I'm using elasticsearch 8.2.3, docker version locally with a free trial license.
I imported this model with eland:
eland_import_hub_model --url http://localhost:9203 --hub-model-id sentence-transformers/distilbert-base-nli-stsb-mean-tokens --task-type text_embedding --start
And then it says Model successfully imported.
When I call
GET _ml/trained_models/_stats
I get this response:
{
"count" : 2,
"trained_model_stats" : [
...
{
"model_id" : "sentence-transformers__distilbert-base-nli-stsb-mean-tokens",
"model_size_stats" : {
"model_size_bytes" : 265707040,
"required_native_memory_bytes" : 783072320
},
"pipeline_count" : 0,
"deployment_stats" : {
"model_id" : "sentence-transformers__distilbert-base-nli-stsb-mean-tokens",
"inference_threads" : 1,
"model_threads" : 1,
"queue_capacity" : 1024,
"state" : "starting",
"allocation_status" : {
"allocation_count" : 0,
"target_allocation_count" : 1,
"state" : "starting"
},
"start_time" : 1656522931226,
"peak_throughput_per_minute" : 0,
"nodes" : [
{
"node" : {
"1IIIL5CQS9W6SwlB_OWnfg" : {
"name" : "3607b60332b4",
"ephemeral_id" : "-f74YlcRTg6-Exu-J0f4vQ",
"transport_address" : "172.23.0.2:9300",
"attributes" : {
"ml.max_jvm_size" : "1073741824",
"xpack.installed" : "true",
"ml.machine_memory" : "8346603520"
},
"roles" : [
"data",
"data_cold",
"data_content",
"data_frozen",
"data_hot",
"data_warm",
"ingest",
"master",
"ml",
"remote_cluster_client",
"transform"
]
}
},
"routing_state" : {
"routing_state" : "failed",
"reason" : "inference process crashed due to reason [[sentence-transformers__distilbert-base-nli-stsb-mean-tokens] pytorch_inference/4323 process stopped unexpectedly: ]"
},
"peak_throughput_per_minute" : 0,
"throughput_last_minute" : 0
}
]
}
}
]
}
Any advice on what might cause "inference process crashed due to reason [[sentence-transformers__distilbert-base-nli-stsb-mean-tokens] pytorch_inference/4323 process stopped unexpectedly: "?

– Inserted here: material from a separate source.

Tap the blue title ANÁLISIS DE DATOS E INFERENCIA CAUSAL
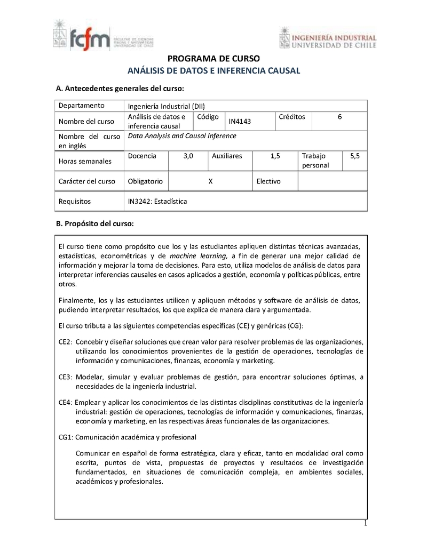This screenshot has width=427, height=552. pos(213,70)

Also, found these in the logs in the elasticsearch container:
{"@timestamp":"2022-06-29T17:15:42.454Z", "log.level":"ERROR", "message":"[sentence-transformers__distilbert-base-nli-stsb-mean-tokens] pytorch_inference/4323 process stopped unexpectedly: ", "ecs.version": "1.2.0","service.name":"ES_ECS","event.dataset":"elasticsearch.server","process.thread.name":"elasticsearch[3607b60332b4][ml_job_comms][T#1]","log.logger":"org.elasticsearch.xpack.ml.process.AbstractNativeProcess","elasticsearch.cluster.uuid":"dxO-jitLRySmpPHifUz7ig","elasticsearch.node.id":"1IIIL5CQS9W6SwlB_OWnfg","elasticsearch.node.name":"3607b60332b4","elasticsearch.cluster.name":"docker-cluster"}
{"@timestamp":"2022-06-29T17:15:42.472Z", "log.level":"ERROR", "message":"[sentence-transformers__distilbert-base-nli-stsb-mean-tokens] inference process crashed due to reason [[sentence-transformers__distilbert-base-nli-stsb-mean-tokens] pytorch_inference/4323 process stopped unexpectedly: ]", "ecs.version": "1.2.0","service.name":"ES_ECS","event.dataset":"elasticsearch.server","process.thread.name":"elasticsearch[3607b60332b4][ml_job_comms][T#1]","log.logger":"org.elasticsearch.xpack.ml.inference.deployment.DeploymentManager","elasticsearch.cluster.uuid":"dxO-jitLRySmpPHifUz7ig","elasticsearch.node.id":"1IIIL5CQS9W6SwlB_OWnfg","elasticsearch.node.name":"3607b60332b4","elasticsearch.cluster.name":"docker-cluster"}
{"@timestamp":"2022-06-29T17:15:42.532Z", "log.level":"ERROR", "message":"[controller/304] [CDetachedProcessSpawner.cc@188] Child process with PID 4323 was terminated by signal 9", "ecs.version": "1.2.0","service.name":"ES_ECS","event.dataset":"elasticsearch.server","process.thread.name":"ml-cpp-log-tail-thread","log.logger":"org.elasticsearch.xpack.ml.process.logging.CppLogMessageHandler","elasticsearch.cluster.uuid":"dxO-jitLRySmpPHifUz7ig","elasticsearch.node.id":"1IIIL5CQS9W6SwlB_OWnfg","elasticsearch.node.name":"3607b60332b4","elasticsearch.cluster.name":"docker-cluster"}